_The exercise_:
Rewrite the part that opens with the line containing "The height and" and runs through the end of the lines, swapping "screenshot" for "screen image" and keeping everything else the same. Leave the pictures out of your answer.

======== Dataset rows

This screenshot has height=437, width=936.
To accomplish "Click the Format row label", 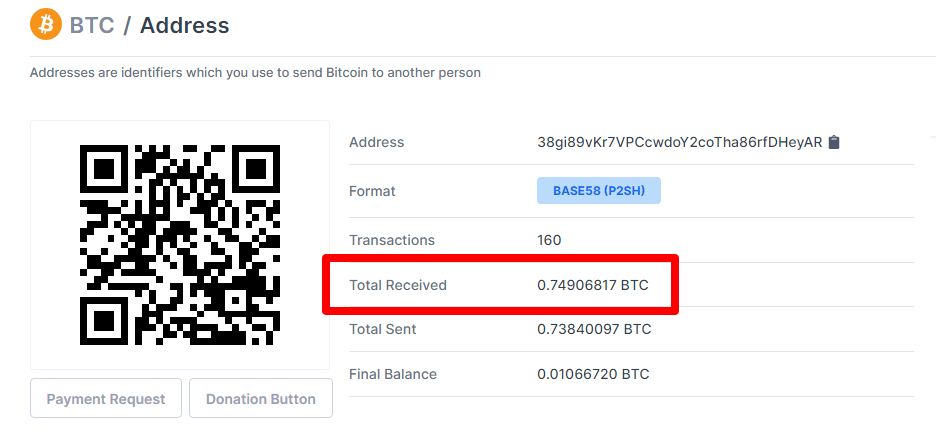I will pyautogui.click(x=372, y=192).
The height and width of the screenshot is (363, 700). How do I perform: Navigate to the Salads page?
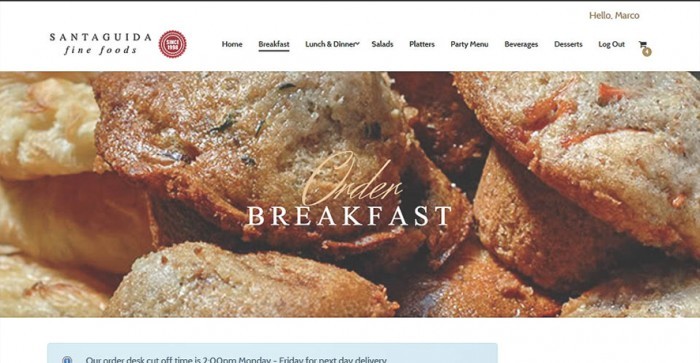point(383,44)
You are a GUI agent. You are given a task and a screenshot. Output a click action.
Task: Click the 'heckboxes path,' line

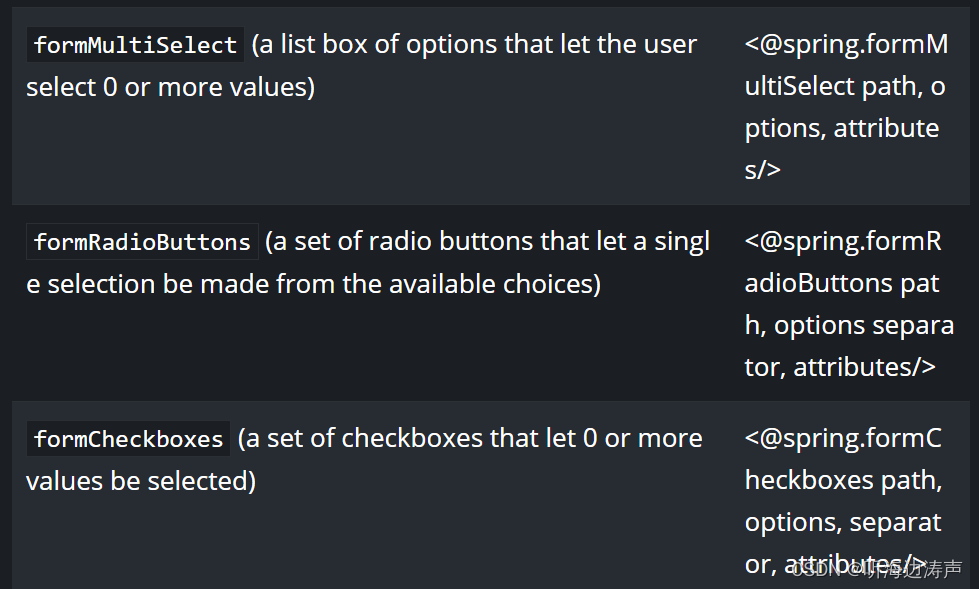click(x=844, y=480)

================

_Output for this task_:
The height and width of the screen image is (363, 700). How do I perform: Navigate to the Salads page?
point(383,44)
You are a GUI agent. You are given a task and a screen image. Output a click action.
Task: Click the 'heckboxes path,' line

click(x=844, y=480)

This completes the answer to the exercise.